We’re talking in the Savile Road house that was for long home to the large Higginbottom family – Edward and his wife Caroline have seven children. Sadly, however, most of the house has now been converted into rather characterless offices - Robert and his family live near the Northern By-Pass.
“I can’t match Edward’s fruitfulness!” Robert laughs. “I have three children: my son is a probationer in New College Choir, and is very happy at New College School, while my older daughter is much enjoying Cherwell School, and we have a three-year-old as well.”
Since arriving at New College, Robert has continued parallel careers as both organist and choir director.
“As an organist,” he says, “It’s really an act of imagination: to get the music alive for an audience which could easily be alienated because they can’t see you playing, or the music seems to be coming from a long way away. One of the challenges that I relish as an organist is getting my performance across. The other thing about playing the organ is that sometimes it’s a bit of a release for me to be just by myself instead of working with a group of people the whole time.”
Robert has made a series of CDs featuring organ music by Bach, with Gramophone magazine, that guru of the classical recording world, writing: “Quinney’s Bach gets to the heart of the music with refreshing clarity and a communication born of genuine understanding”.
“It’s less of a high wire act than performing live,” Robert comments as we talk about his recording career, “But it is demanding in different ways, and it’s very, very tiring. It can be emotionally rather draining, subjecting one’s playing to the relentless attention of a producer.”

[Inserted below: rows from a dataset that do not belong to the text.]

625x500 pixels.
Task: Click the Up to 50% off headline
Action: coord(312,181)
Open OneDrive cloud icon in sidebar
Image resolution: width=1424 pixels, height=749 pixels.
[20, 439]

Currently Robert is working with the choir on Bach’s St John Passion, to be performed with the Oxford Philharmonic Orchestra in the Sheldonian on Maundy Thursday (24 March). The Bach Passions are universally regarded as masterpieces, but, I ask Robert, how difficult is it for 21st century boy choristers to engage with centuries-old music like the Passions, and with the stories they tell?

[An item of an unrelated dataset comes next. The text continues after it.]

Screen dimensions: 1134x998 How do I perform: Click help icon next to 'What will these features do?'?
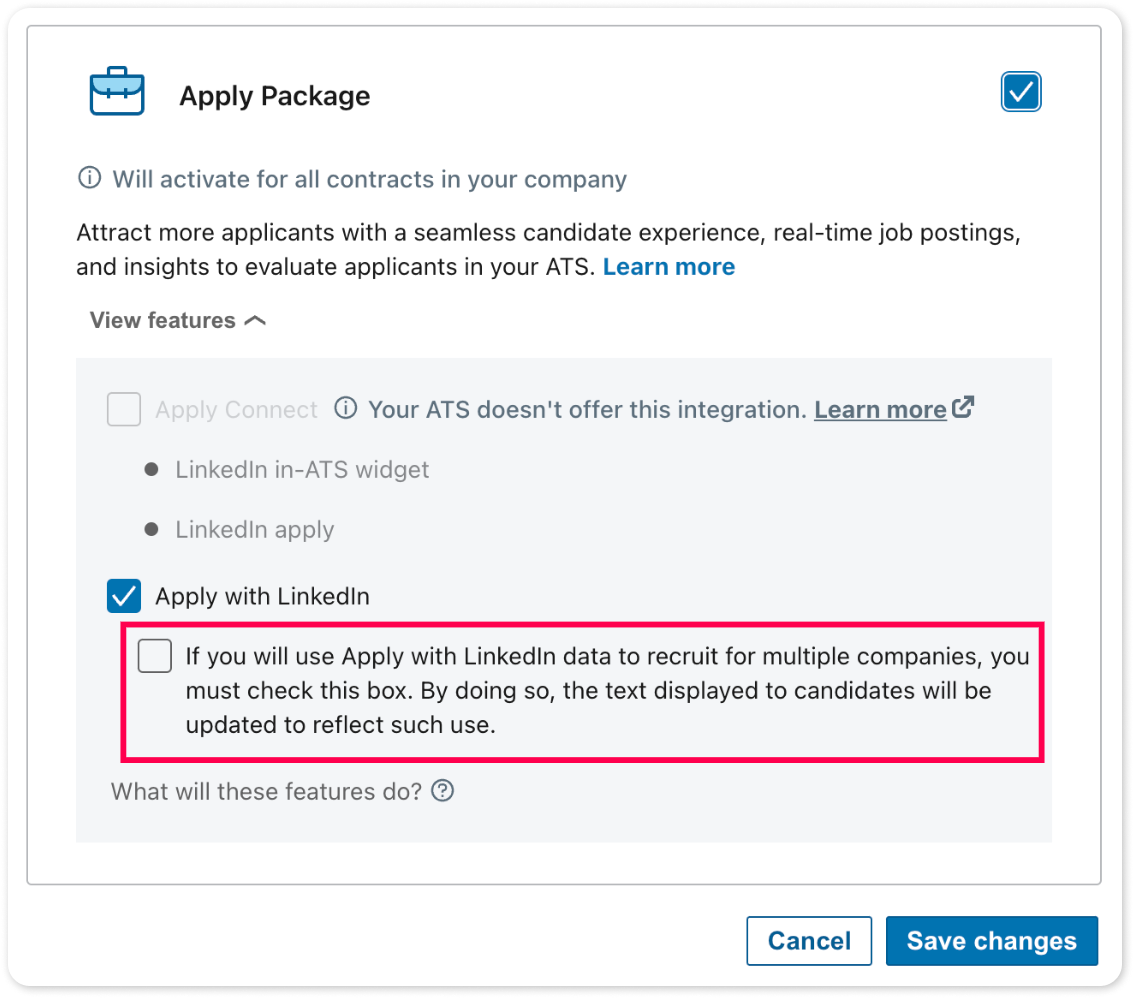coord(443,790)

“It’s not in the least bit difficult: in my experience, children, rather more than adults, are completely open to any new experience - as long as it engages them. And everything about this music is engaging. It’s incredibly enjoyable to sing, even though it is technically very demanding. But certainly my choristers at New College are a talented, sophisticated, intelligent bunch, and they know music of quality when they sing it – they can tell that this stuff is the real thing.”
Eighteen months in, Robert plainly reckons that the job of directing New College Choir is also the real thing.
“Of course,” he says, “It’s a daunting task to take over from someone who, over the course of 38 years, has inevitably made their mark on the musicians they work with. Our personalities, for better or worse, are written on the choirs we direct. But like Edward Higginbottom before me, I want performances that are interesting, and I need to make the most of the tremendous talents that are at my disposal.”